• **Set task 1**
Name every revenue amount in euros that the regional revenue report gives, along with the region each one belongs to.
• **Set task 2**
Resume the regional revenue report after its last sentence and keep writing in the same style.

• **Quoted text**

* begin *

In Germany, Austria, Switzerland, revenues were €525 million, down 1% or up 2% trading days adjusted. In Germany & Austria, revenues were down 3% or down 1% trading days adjusted, impacted by the ongoing merger of the Adecco and Tuja general staffing brands, and regulatory changes. In Switzerland, revenues grew by 10% or by 15% trading days adjusted.

In Benelux and Nordics, revenues were €511 million, up 7% or up 10% trading days adjusted. In the Nordics, revenues were up 6% or up 10% trading days adjusted, led by double-digit growth in Norway, while growth in Sweden was slightly negative, or flat trading days adjusted, against a tough prior year comparable. Revenues in Benelux were up 8% or up 10% trading days adjusted. Growth continued to be double-digit in the Netherlands while in Belgium growth was a high-single-digit, both trading days adjusted.

In Italy, revenues were €477 million, up 17% or up 19% trading days adjusted, decelerating after five quarters of very strong growth while Iberian revenues were €273 million, up 13% or up 15% trading days adjusted.

* end *

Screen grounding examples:

* begin *

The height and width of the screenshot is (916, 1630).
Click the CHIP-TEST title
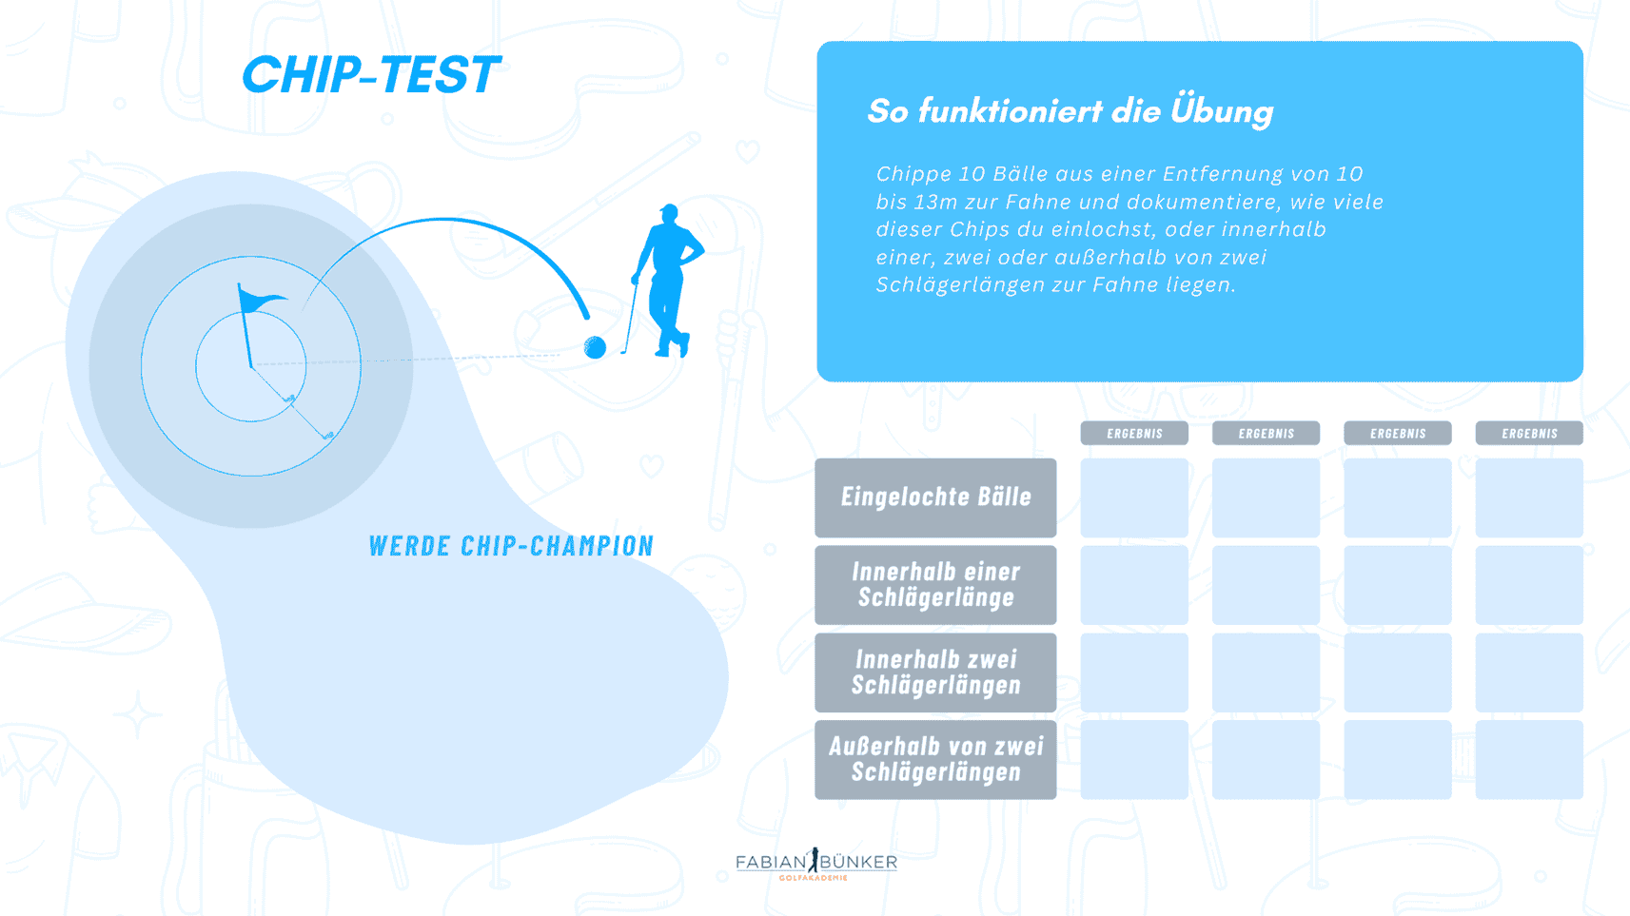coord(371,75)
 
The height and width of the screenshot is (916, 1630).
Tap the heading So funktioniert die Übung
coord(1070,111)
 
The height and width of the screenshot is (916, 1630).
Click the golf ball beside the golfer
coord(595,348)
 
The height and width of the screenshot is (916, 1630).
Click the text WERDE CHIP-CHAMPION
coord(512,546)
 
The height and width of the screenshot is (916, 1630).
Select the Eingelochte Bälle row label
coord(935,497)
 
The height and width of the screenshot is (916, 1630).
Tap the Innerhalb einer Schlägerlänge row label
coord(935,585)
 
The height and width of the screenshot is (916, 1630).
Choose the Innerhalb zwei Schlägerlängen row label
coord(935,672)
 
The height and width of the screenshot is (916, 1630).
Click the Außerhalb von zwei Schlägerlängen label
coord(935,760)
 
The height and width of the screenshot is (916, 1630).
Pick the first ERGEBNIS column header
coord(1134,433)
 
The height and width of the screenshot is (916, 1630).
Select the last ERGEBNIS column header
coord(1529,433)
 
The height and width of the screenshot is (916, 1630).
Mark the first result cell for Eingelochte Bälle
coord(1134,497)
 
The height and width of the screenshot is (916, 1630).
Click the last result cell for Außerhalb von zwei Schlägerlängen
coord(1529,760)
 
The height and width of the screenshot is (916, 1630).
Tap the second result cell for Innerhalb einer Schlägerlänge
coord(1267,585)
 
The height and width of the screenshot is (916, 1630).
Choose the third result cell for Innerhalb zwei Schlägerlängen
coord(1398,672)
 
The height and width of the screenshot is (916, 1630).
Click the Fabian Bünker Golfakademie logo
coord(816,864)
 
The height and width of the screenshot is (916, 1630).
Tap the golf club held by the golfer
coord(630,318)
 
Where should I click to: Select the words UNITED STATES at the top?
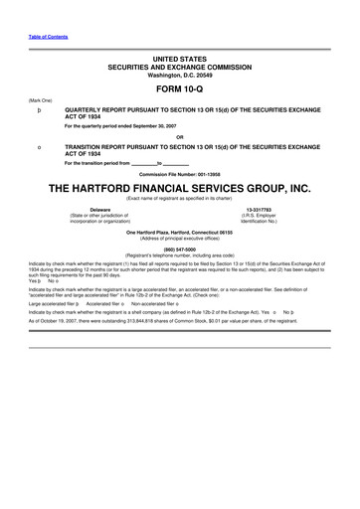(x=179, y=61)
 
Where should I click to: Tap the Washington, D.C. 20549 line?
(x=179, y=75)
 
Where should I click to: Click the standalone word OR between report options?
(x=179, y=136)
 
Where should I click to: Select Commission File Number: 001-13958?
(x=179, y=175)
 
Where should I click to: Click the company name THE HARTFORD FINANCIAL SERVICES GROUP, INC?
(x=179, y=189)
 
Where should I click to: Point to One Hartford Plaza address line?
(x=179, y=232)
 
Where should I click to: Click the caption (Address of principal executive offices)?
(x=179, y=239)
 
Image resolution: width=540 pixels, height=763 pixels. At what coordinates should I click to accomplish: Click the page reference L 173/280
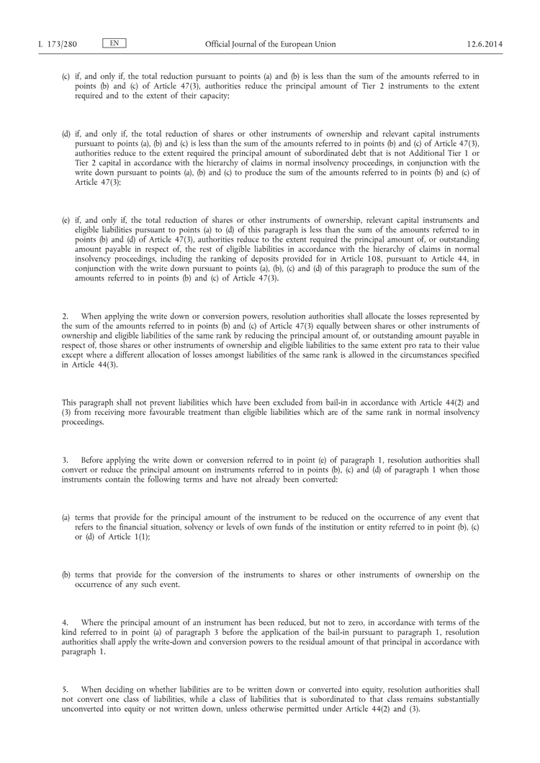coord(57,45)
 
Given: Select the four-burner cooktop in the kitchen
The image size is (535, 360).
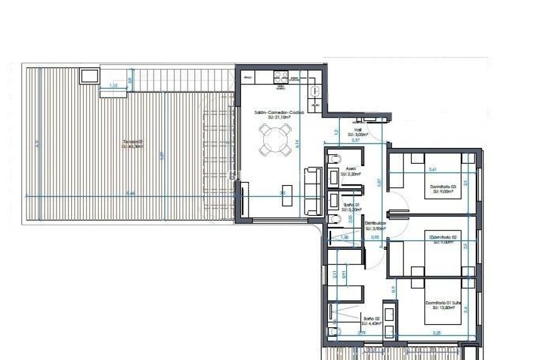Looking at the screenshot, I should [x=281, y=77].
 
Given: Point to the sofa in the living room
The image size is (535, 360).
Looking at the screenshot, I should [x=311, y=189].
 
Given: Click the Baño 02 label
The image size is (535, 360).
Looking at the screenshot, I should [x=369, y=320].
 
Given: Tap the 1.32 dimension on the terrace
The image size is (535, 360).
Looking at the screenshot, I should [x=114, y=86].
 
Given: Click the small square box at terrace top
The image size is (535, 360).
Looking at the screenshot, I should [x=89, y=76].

* end *
* begin *

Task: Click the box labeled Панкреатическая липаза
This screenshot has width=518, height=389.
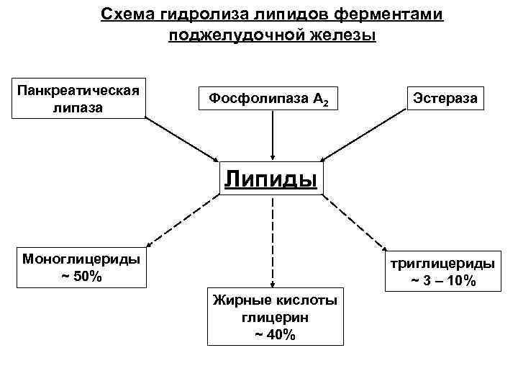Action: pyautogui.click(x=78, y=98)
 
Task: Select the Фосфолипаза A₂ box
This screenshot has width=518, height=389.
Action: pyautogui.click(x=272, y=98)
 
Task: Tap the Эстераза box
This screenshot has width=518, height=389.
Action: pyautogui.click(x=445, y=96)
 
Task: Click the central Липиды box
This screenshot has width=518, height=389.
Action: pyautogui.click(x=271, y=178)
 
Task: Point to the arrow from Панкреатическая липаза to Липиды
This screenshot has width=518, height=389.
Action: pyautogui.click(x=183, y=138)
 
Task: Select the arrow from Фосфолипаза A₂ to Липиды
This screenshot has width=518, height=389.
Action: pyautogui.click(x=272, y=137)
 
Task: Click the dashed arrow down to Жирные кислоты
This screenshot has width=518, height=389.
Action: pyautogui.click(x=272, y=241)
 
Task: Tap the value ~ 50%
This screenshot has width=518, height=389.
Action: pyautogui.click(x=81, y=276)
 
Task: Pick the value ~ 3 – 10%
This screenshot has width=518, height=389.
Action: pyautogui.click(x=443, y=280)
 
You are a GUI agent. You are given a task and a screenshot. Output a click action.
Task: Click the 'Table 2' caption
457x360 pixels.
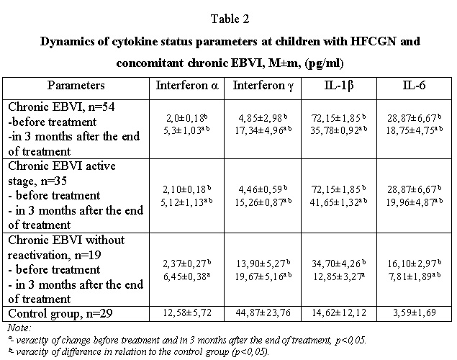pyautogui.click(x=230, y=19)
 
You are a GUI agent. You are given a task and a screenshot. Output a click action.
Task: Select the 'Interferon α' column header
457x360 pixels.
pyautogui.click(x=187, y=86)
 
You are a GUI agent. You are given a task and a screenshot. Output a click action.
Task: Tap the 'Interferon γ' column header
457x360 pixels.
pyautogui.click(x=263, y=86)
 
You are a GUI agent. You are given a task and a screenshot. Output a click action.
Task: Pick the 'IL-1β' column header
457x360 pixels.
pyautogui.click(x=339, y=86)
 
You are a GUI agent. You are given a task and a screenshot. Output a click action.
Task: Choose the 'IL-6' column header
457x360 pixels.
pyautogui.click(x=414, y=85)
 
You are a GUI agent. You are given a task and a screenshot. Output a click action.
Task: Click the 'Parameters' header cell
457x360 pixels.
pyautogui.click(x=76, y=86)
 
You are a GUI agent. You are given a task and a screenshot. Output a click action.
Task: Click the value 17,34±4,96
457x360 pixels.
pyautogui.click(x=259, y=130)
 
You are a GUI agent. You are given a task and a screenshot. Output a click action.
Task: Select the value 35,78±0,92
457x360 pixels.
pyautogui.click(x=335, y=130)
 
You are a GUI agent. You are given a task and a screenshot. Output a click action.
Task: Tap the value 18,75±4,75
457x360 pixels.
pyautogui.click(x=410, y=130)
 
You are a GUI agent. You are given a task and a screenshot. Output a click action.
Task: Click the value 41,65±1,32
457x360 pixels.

* end *

• **Result 1**
- Germany, Austria, Switzerland: €525 million
- Benelux and Nordics: €511 million
- Italy: €477 million
- Iberia: €273 million

• **Result 2**
In the Rest of World region, revenues were €57 million, up 4% organically or 6% trading days adjusted. Revenue growth was 13% in Australia & New Zealand, 14% in Latin America, 5% in Eastern Europe & MENA. While Asia was down 1% and India was down 14%, all trading days adjusted.

The Adecco Group provided further information on its €335 million acquisition of General Assembly originally announced in April. General Assembly is a provider of up-/re-skilling and lifelong learning.  Among the synergies Adecco expects an enhanced value proposition for Lee Hecht Harrison; access to a pool of highly-skilled talent for Professional Staffing & Solutions brands and the ability to leverage “multiple workforce megatrends to expand into a high-growth, high-margin adjacent market.

In its management outlook, the Group announced that revenue growth in March and April 2018 combined was 5-6%, organically and trading days adjusted. In Q2 2018, bank holiday phasing will be favourable and is expected to positively impact Group gross margin by approximately 15 bps compared to Q2 2017.

As of last trade, The Adecco Group traded at CHF 63.14 (€52.90), down 3.4% on the day and set a 52-week low during today’s trading session. Based on its current share price the company has a market value of CHF 11.31bn billion (€ 9.48 billion).